YANG HARUS DIBUAT: Tuliskan kembali tanpa perubahan sedikit pun baris-baris dari baris yang memuat "Viewport: 1193px width, 804px height." sampai dengan baris yang memuat "Action: [x=248, y=470]", kedua baris itu ikut disertakan.

ITEM YANG DIBERIKAN:

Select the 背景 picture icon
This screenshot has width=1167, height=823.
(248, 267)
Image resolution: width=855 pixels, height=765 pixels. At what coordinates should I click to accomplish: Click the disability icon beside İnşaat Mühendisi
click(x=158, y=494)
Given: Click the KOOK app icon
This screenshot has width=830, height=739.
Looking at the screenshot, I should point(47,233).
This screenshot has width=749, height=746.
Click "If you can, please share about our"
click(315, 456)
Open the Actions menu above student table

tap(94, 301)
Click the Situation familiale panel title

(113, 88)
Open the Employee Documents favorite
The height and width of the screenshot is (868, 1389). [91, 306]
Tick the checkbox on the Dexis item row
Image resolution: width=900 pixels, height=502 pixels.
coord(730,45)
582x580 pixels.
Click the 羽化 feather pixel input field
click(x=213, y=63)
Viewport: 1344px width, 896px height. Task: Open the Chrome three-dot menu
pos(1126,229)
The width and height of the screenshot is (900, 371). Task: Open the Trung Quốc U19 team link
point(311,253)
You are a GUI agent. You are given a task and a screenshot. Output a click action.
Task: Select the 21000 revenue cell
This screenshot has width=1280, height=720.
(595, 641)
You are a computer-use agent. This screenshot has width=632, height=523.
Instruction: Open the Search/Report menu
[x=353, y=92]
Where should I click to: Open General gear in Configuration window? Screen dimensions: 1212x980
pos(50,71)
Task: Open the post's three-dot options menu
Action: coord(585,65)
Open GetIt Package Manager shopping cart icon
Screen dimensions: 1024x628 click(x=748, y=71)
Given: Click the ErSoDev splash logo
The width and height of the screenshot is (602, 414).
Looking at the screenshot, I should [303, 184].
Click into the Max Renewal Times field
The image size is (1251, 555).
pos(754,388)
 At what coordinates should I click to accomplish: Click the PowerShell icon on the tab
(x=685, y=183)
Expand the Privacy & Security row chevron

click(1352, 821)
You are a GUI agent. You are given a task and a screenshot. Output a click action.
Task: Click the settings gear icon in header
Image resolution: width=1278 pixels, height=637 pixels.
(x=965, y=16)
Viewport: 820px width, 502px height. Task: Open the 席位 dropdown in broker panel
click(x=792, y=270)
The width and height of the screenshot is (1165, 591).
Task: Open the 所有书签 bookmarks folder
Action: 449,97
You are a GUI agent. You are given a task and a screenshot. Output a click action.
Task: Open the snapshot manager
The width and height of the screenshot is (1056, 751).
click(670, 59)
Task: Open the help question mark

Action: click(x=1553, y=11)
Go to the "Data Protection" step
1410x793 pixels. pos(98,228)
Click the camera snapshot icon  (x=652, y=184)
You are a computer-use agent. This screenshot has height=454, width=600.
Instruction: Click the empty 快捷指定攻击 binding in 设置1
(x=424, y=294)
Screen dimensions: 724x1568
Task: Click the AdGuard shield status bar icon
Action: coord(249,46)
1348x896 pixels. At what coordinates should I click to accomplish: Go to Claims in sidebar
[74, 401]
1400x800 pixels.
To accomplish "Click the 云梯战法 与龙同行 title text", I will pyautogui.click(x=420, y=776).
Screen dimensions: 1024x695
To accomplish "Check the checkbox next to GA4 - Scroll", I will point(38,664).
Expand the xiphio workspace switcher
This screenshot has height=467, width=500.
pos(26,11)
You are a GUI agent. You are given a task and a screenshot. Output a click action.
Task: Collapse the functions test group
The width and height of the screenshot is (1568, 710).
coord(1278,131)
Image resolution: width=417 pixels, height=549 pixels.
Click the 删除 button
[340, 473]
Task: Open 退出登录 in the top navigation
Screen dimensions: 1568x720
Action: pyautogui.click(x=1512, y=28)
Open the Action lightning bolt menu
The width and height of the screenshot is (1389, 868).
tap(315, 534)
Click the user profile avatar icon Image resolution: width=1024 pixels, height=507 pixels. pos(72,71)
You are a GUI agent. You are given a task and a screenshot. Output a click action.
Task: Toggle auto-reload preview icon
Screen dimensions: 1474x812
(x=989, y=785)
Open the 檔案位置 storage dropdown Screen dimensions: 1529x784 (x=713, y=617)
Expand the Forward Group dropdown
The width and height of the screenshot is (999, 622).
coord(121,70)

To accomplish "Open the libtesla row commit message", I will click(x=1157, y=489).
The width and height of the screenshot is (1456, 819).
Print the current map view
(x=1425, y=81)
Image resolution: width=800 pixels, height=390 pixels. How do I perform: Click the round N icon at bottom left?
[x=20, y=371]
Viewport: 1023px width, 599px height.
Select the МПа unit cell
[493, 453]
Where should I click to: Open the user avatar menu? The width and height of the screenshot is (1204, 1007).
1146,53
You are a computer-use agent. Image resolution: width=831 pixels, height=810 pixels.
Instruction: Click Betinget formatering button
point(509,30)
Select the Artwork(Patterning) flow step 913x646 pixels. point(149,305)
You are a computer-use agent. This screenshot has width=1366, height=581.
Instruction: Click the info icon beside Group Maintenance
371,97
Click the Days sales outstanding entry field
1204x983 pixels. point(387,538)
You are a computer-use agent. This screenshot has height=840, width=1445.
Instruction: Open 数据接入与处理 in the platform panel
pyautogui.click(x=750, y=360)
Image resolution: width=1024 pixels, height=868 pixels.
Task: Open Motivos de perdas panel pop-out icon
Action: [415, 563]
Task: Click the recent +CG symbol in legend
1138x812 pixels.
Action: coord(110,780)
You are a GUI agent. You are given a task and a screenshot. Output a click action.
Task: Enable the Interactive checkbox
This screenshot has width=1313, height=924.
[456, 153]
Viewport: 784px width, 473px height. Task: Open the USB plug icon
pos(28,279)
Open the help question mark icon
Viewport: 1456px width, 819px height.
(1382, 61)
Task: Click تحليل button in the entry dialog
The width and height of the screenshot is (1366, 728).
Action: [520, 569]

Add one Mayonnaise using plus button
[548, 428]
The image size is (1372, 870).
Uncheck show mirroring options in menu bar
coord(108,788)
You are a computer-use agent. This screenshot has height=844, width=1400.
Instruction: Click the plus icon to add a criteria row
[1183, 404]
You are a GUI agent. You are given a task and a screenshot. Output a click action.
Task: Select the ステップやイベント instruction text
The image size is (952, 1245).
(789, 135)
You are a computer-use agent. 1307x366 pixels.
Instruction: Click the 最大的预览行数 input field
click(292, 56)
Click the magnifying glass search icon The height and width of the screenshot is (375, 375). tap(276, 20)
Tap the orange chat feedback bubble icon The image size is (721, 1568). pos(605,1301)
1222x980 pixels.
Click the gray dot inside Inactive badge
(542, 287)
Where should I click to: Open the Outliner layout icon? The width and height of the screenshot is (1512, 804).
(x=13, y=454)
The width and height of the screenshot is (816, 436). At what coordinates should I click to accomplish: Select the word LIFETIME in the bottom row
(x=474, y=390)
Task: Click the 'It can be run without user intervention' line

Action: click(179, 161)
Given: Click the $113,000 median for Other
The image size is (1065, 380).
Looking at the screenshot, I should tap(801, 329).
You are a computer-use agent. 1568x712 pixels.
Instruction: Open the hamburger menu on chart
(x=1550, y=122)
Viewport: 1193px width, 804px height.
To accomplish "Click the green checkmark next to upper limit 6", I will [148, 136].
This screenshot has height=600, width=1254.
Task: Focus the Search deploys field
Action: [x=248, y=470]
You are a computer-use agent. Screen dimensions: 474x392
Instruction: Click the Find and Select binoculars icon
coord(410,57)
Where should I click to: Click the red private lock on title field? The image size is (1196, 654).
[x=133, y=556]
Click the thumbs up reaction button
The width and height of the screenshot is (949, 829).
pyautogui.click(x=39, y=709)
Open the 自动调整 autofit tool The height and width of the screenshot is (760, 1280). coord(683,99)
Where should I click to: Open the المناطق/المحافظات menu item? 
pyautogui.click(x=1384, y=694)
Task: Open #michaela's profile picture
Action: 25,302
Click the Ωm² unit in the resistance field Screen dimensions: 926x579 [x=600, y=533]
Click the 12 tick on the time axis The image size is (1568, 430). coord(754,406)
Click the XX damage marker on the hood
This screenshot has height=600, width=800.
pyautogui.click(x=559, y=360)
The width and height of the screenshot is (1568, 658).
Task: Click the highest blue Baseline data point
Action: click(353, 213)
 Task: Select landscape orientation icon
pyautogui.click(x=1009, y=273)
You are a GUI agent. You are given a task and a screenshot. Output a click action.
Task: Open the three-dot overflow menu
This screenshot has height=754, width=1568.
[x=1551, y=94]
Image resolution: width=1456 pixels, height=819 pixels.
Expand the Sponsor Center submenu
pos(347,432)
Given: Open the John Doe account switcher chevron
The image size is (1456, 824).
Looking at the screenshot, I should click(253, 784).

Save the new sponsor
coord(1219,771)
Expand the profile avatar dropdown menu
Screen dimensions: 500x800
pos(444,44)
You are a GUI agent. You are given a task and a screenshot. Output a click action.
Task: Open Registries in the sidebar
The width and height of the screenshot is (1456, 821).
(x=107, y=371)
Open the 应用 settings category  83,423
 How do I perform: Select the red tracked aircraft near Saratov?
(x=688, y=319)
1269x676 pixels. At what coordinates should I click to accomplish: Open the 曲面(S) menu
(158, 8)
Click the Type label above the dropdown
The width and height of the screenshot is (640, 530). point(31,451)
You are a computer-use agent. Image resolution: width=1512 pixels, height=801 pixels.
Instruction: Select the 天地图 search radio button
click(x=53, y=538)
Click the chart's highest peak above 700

HASIL:
Viewport: 1193px width, 804px height.
To accomplish "Click the green checkmark next to upper limit 6", I will [148, 136].
This screenshot has height=600, width=1254.
Task: Focus the Search deploys field
Action: [x=248, y=470]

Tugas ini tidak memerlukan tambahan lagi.